Do Not Use This Pack When

Designing a general REST or GraphQL API for human-written clients → use /web-backend. MCP discipline assumes an LLM client; non-MCP API design has different constraints and a different audience.
Doing prompt engineering, agentic tool-loop design, RAG, or context engineering on the client (host) side → use /llm-specialist. This pack is the server side of the agent contract; client-side concerns (when to call a tool, how to summarise its output for the next turn, how to recover from a tool error in the agent's reasoning) live in the LLM pack.
Building general in-process plugin systems (pluggy, entry points, registry patterns) → use /system-architect or /procedural-architecture. MCP is one specific protocol with one specific client model; plugin architecture in your own runtime is a different problem.
Hardening the cryptographic-provenance side of an audit trail (canonical encoding, signed exports, fingerprint chains) → use /audit-pipelines. MCP servers may participate in an audit pipeline, but the cryptographic discipline is its own pack.
Building deterministic-replay infrastructure for the system the MCP server operates on → use /determinism-and-replay. Golden-conversation replay for the MCP server itself is in scope of this pack (sheet 11); replay of the underlying simulation is not.
Choosing whether your project should expose MCP at all → that is a product / integration decision, not a discipline this pack adjudicates. This pack assumes the answer is yes and concerns itself with how.
Operating MCP as a host / client (writing agent code that calls tools, dispatches sampling, manages resources) → out of scope. This pack is server-side discipline.

Pipeline Position

axiom-web-backend                              axiom-mcp-engineering
  HUMAN-AUTHORED API clients   ←-contrast-→     LLM-AUTHORED tool calls
  REST/GraphQL, OpenAPI,                        MCP primitives, retry-by-default,
  human reads docs once,                        every tool description IS a prompt,
  client code written once                      every model version re-interprets
  ───────────────────────────────────────────────────────────────────
        These packs share JSON-over-transport mechanics but differ
        on every higher-level concern: audience (human dev vs LLM),
        retry semantics (occasional vs default), error contract
        (debug-by-stacktrace vs recover-by-envelope), schema drift
        (versioned-with-clients vs versioned-against-models). Cross-
        reference both ways; do not treat MCP as "just an API".

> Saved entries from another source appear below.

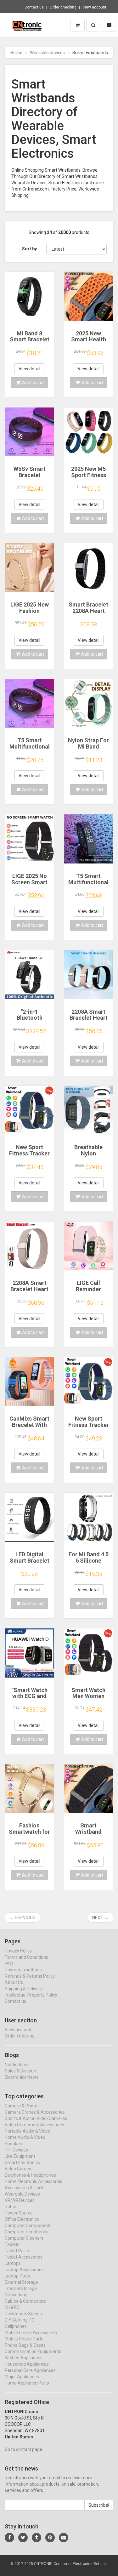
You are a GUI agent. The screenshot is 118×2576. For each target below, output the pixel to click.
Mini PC (12, 2307)
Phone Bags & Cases (25, 2345)
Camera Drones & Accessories (35, 2112)
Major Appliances (22, 2376)
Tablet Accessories (23, 2257)
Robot (11, 2206)
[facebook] (9, 2537)
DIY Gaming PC (19, 2319)
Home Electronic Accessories (33, 2181)
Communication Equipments (33, 2351)
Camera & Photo (21, 2105)
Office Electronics (22, 2219)
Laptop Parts (17, 2275)
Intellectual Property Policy (31, 1995)
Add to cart (33, 382)
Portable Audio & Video (27, 2131)
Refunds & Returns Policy (30, 1976)
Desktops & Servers (24, 2313)
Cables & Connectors (25, 2301)
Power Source (19, 2212)
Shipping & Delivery (23, 1988)
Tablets (12, 2244)
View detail (29, 368)
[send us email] (63, 2537)
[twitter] (23, 2537)
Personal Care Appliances (30, 2370)
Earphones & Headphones (30, 2175)
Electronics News (21, 2077)
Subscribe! (98, 2505)
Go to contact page (23, 2449)
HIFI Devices (16, 2149)
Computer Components (28, 2225)
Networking (16, 2294)
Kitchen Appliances (23, 2357)
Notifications (17, 2064)
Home (16, 52)
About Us (14, 1982)
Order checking (63, 7)
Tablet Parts (17, 2250)
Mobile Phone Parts (24, 2338)
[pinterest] (50, 2537)
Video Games (18, 2168)
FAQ (9, 1963)
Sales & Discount (21, 2070)
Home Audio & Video (25, 2137)
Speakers (14, 2143)
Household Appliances (27, 2364)
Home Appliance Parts (27, 2382)
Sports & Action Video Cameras (36, 2118)
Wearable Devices (22, 2194)
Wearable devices (47, 52)
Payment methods (23, 1969)
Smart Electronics (22, 2162)
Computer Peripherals (26, 2231)
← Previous (22, 1917)
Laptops (13, 2263)
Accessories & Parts (24, 2187)
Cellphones (16, 2326)
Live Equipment (20, 2156)
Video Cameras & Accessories (34, 2124)
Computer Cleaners (24, 2238)
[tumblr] (36, 2537)
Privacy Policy (18, 1950)
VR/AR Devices (20, 2200)
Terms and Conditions (26, 1957)
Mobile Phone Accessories (31, 2332)
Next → (100, 1917)
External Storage (21, 2282)
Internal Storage (21, 2288)
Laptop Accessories (24, 2269)
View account (94, 7)
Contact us (34, 7)
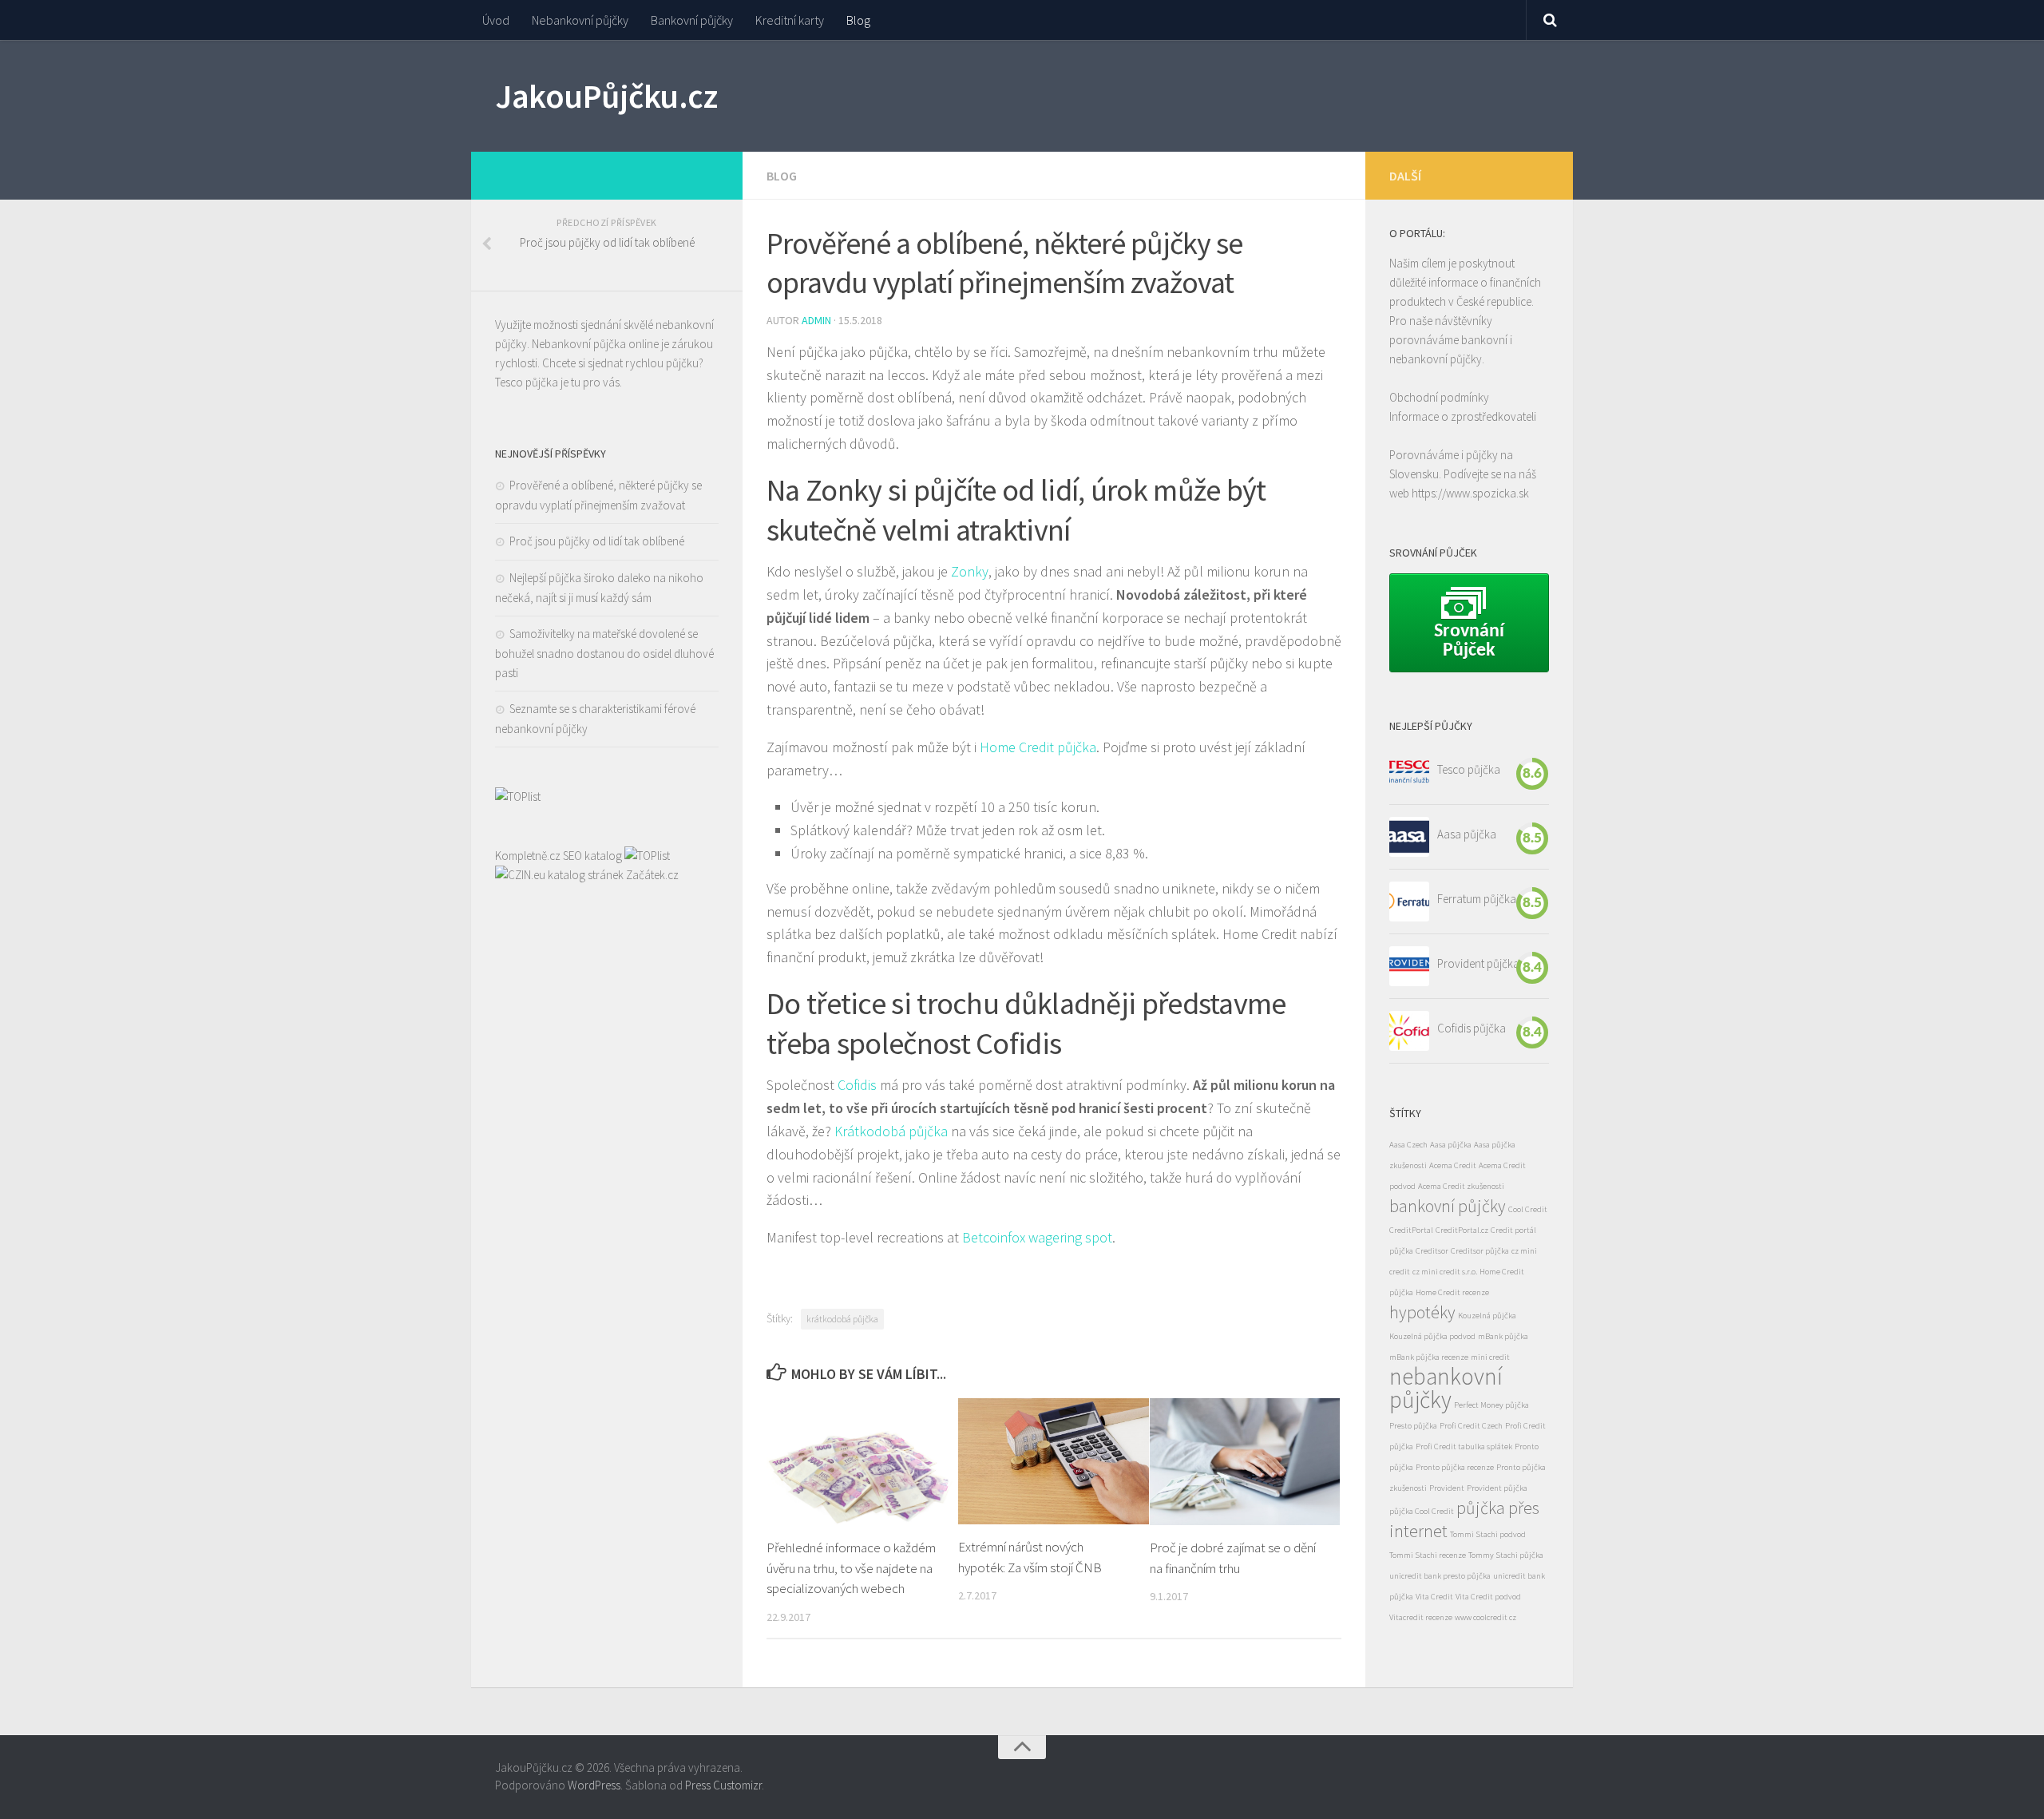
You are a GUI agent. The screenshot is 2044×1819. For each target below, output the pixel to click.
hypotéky (1422, 1312)
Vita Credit (1434, 1596)
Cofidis (857, 1085)
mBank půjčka (1503, 1336)
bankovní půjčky (1447, 1206)
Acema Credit (1452, 1165)
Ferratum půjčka (1476, 898)
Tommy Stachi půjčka (1505, 1555)
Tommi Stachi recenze (1427, 1555)
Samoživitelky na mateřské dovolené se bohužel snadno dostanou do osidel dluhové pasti (604, 653)
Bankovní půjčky (692, 20)
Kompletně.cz (528, 855)
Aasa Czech (1408, 1144)
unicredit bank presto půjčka (1440, 1576)
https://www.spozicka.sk (1470, 493)
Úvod (495, 20)
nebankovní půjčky (1446, 1387)
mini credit (1490, 1357)
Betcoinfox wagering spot (1037, 1237)
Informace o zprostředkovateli (1462, 416)
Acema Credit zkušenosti (1461, 1186)
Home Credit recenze (1452, 1292)
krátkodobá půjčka (842, 1319)
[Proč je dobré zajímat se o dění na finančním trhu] (1245, 1461)
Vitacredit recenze (1420, 1617)
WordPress (594, 1785)
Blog (858, 20)
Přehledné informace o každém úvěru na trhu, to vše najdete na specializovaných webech (851, 1568)
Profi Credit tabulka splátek (1464, 1446)
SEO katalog (592, 855)
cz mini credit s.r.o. (1444, 1271)
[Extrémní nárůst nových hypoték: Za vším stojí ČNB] (1053, 1461)
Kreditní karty (789, 20)
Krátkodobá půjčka (891, 1131)
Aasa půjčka (1466, 834)
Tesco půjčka (526, 382)
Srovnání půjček (1471, 641)
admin (816, 320)
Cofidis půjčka (1471, 1028)
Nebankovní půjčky (580, 20)
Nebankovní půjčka (579, 343)
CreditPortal (1411, 1230)
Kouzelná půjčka (1487, 1315)
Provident (1446, 1488)
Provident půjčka (1478, 963)
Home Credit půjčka (1038, 747)
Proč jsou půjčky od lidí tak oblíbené (596, 541)
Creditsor (1432, 1251)
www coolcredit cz (1485, 1617)
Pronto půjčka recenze (1455, 1467)
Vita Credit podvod (1488, 1596)
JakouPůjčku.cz (606, 96)
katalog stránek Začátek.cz (613, 874)
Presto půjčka (1413, 1426)
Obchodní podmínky (1439, 397)
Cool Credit (1527, 1209)
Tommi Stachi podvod (1488, 1534)
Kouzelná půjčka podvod (1432, 1336)
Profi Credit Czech (1471, 1426)
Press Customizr (723, 1785)
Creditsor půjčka (1480, 1251)
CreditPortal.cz (1462, 1230)
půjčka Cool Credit (1421, 1511)
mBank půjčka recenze (1428, 1357)
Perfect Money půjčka (1491, 1405)
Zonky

yzmir-llm-specialist (host side)              axiom-mcp-engineering (server side)
  agent loop, prompt design,    ←-contract-→    tool surface, error envelopes,
  tool selection, error                         idempotency, schema versioning,
  recovery in reasoning,                        observability
  context engineering                           ─────────────────────
  ───────────────────────────────────────────────────────────────────
        The MCP boundary is a contract between an LLM client and a
        tool server. /llm-specialist owns the client side: when to
        call, how to interpret results, how to compose tools in a
        reasoning loop. This pack owns the server side: what the
        tools ARE, what they return, what happens under retry. The
        contract artifacts (tool descriptions, error envelopes,
        schemas) belong to this pack but are READ by the other.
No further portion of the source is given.